Będzie interwencyjna sprzedaż pszenicy

Będzie interwencyjna sprzedaż pszenicy
Na rynku zbóż w ostatnim tygodniu panował całkowity zastój. Zgłaszano oferty zakupu pszenicy, jęczmienia, kukurydzy, otrąb, ale do transakcji dochodziło sporadycznie. Ceny zbóż są za wysokie, aby uzupełniać zapasy, a żniwa blisko. W środę na IGT zgłoszono do sprzedaży 270 t żyta po cenie wywoławczej 515 i 535 zł t i sprzedano tylko 50 t po 515 zł. Jęczmień po 620 zł nie znalazł nabywców. Poza kukurydzą, której brakuje, wszystkich zbóż jest pod dostatkiem. Za kilka dni okaże się, czy interwencja w postaci sprzedaży 300 tys. ton pszenicy z polskich zapasów, na co jest już unijna zgoda, spowoduje spadek cen. Nie ma obaw, że ziarno wykupią zachodni handlowcy, bo unijna pszenica jest tańsza od polskiej. Ceny powinny spadać, bo żniwa, zarówno u nas, jak i w UE, zapowiadają się dobrze. Kto nie sprzeda zboża teraz, po żniwach otrzyma jeszcze mniej. To sprzyja obniżaniu cen. Obecnie na rynku panuje zastój, gdyż najwięksi nabywcy - przetwórnie z kapitałem zagranicznym i duże polskie młyny - nie kupowały ziarna. Ten spokój prawdopodobnie przedłuży się do żniw, kiedy firmy zaczną uzupełniać zapasy.

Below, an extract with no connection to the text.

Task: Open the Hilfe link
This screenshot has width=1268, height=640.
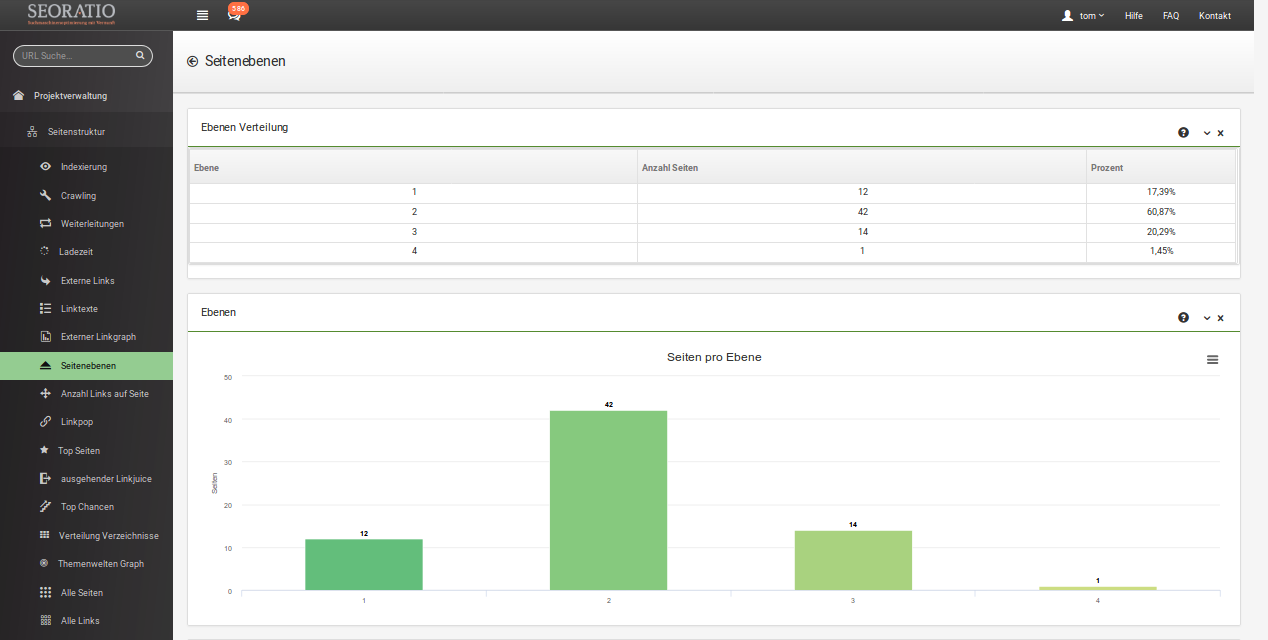Action: (x=1133, y=15)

Spadków cen możemy spodziewać się na zielonym rynku, ale w tym tygodniu były one mniejsze, niż oczekiwano. O 20 groszy staniały w tym tygodniu młode ziemniaki, o 10 gr rzodkiewka, o 20 gr kapusta biała. Ale truskawki na niektórych rynkach były w piątek droższe niż w środę. Zdrożały też jabłka na eksport. Zimny maj zaszkodził warzywom, których może być mniej. Ceny nowalijek i wczesnych owoców utrzymują się na wyższym poziomie niż rok temu.